Because there is so much negativity in the world in general, I find that staying positive is getting harder and harder. It’s either that, or it’s always been this way and I am just plain TIRED of working so hard to stay happy.
I think that’s why inconsequential stuff makes me smile. Like this yoga dog.
My saying I work hard to stay happy sorta sounds like I’m alluding to depression. I am not. I’m talking about everyday life. Negativity, in any form, coming from you, directed at you, or even just going on around you offsets positive energy. It’s draining. If one isn’t careful, those negative thoughts and emotions can really get under one’s skin.
In years past, I’d listen to people’s complaints. I’d try to empathize a bit, commiserate, somehow make them feel better, you know, be nice. Lately, I’m discovering that I have less and less patience for that sort of thing. I can’t just “be nice” all of the time anymore. I don’t have patience for Debbie Downer or Wallowing Wendy. Life is too short. And it really does feel like it’s getting shorter.
A four month hiatus and I come back with this wackadoodie post?! LOL.
if I’m being honest, the last four months have been mildly tumultuous in many ways. But things could always be worse. I’m doing my best to stay positive. Life is an adventure. I’ve always said the more twists and turns, hills and valleys, the better the ride. The road can be unpredictable, so I arm myself with a bunch of kind words and smiles, plow through the day doing my piece to keep Negative Nelly in her place, far away from me.
Debbie Downer, Wallowing Wendy, and Negative Nelly. Pretty strange people around there…

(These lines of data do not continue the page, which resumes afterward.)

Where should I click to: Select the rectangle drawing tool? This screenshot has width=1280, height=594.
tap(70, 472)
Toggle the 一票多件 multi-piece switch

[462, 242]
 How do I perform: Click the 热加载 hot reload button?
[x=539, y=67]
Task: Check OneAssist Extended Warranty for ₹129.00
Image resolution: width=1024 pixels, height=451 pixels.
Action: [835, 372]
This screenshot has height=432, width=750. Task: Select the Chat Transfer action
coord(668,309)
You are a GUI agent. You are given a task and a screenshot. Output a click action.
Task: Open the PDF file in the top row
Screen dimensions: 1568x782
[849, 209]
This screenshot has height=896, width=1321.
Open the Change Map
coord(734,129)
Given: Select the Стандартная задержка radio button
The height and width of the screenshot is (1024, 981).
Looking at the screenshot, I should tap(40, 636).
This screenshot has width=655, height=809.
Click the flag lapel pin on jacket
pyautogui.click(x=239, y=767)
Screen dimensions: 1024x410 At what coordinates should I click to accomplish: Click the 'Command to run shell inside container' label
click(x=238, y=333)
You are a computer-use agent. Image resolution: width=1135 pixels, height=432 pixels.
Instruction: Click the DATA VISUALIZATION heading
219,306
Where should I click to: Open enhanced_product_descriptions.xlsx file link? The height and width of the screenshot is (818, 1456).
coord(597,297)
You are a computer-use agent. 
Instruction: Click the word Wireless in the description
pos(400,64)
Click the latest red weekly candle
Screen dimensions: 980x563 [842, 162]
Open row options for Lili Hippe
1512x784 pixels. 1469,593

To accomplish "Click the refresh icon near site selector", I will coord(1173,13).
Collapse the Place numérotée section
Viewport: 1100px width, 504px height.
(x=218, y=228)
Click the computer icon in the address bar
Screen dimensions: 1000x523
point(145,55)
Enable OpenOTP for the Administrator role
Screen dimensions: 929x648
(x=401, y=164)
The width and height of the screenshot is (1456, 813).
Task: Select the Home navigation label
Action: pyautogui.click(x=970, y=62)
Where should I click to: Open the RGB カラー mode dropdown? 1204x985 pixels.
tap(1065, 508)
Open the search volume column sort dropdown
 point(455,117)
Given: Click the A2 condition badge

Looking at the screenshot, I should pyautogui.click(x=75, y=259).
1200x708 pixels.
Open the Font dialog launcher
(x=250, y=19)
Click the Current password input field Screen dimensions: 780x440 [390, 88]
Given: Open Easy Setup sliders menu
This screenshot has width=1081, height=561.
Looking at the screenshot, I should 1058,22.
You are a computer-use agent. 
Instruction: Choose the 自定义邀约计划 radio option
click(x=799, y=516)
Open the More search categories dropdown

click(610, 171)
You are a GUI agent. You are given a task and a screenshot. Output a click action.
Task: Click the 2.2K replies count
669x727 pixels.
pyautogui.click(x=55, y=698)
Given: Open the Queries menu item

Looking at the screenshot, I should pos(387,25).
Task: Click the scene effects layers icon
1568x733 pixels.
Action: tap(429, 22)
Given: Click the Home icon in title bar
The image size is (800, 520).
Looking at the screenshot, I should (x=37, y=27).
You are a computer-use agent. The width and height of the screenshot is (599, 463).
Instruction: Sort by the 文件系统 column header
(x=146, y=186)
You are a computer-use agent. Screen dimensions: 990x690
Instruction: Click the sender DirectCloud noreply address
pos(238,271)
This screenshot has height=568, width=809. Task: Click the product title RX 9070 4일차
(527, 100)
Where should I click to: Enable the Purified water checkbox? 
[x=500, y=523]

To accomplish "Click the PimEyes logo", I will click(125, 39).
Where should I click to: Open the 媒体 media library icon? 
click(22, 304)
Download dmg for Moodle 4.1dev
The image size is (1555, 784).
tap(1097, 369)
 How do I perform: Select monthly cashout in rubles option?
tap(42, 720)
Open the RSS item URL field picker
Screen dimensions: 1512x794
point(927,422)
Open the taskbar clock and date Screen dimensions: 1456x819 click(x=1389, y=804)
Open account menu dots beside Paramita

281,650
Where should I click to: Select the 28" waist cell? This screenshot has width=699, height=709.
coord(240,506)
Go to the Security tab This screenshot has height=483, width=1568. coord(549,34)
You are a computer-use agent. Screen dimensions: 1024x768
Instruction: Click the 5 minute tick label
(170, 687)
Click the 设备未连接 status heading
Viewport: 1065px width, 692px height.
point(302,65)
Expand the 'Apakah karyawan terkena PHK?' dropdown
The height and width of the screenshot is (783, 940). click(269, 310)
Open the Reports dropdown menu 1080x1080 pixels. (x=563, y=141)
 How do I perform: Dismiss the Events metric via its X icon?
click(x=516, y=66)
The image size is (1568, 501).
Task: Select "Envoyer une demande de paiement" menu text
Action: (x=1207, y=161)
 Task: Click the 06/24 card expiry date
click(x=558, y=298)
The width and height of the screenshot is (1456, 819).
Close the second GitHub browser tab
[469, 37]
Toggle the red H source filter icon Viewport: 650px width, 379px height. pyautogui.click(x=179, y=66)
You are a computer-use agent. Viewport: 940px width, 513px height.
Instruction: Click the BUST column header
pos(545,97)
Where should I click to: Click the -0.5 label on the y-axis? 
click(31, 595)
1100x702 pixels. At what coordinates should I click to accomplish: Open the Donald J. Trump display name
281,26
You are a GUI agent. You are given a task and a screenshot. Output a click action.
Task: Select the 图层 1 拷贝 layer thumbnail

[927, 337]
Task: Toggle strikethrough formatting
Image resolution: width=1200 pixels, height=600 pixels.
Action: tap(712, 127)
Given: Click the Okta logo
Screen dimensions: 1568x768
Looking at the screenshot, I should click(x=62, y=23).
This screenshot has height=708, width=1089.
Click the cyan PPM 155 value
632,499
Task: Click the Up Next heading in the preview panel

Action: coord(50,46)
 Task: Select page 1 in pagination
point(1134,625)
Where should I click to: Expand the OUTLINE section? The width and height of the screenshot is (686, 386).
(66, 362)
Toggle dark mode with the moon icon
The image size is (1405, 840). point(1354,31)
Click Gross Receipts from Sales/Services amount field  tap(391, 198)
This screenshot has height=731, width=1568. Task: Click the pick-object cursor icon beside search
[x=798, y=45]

Exactly! I’m smart to avoid them all, right? 😉
Absolutely right!
So good to see you post, Kathy! I’m really sorry we didn’t get to have our meetup, but things turned into a virtual storm as we sold the house, etc. It will happen during our travels for sure! I love your focus on staying positive. It really is difficult lately and requires focus to keep the negativity away. You inspire me to work harder at it. Life is really too short to live any other way! Hugs, friend! 🤗😍
I understand completely. Things have a way of doing that. I’m happy you got everything done and can now fully immerse yourselves into the next phase of your lives. We may be looking to y’all for tips in a year or two. 😉
Yippee! I am more than happy to share everything we’ve learned! I’ve been thinking about a blog post, but just need to make time to bang it out! 🤣
We are surrounded by a sea of negativity. It’s like standing in the surf. It’s fine until it’s not and you get knocked about and then it’s time to head back to shore.
The best recipe I think is to avoid the negative energy and focus on all the things that are right. I am trying to do that, but turning on the TV is becoming one of those things to avoid.
I think that perhaps the best approach may be the Stoic route. Do what you can to change the things you have the power to change, and ignore the rest with as much equanimity as possible.
It’s a challenge.
David, well put. I’ve never thought about it like surf, but that’s a great analogy. I’ve been avoiding TV for awhile. Network programming anyway. It is a challenge, but since I’ve started consciously focusing on staying positive, it’s made a difference.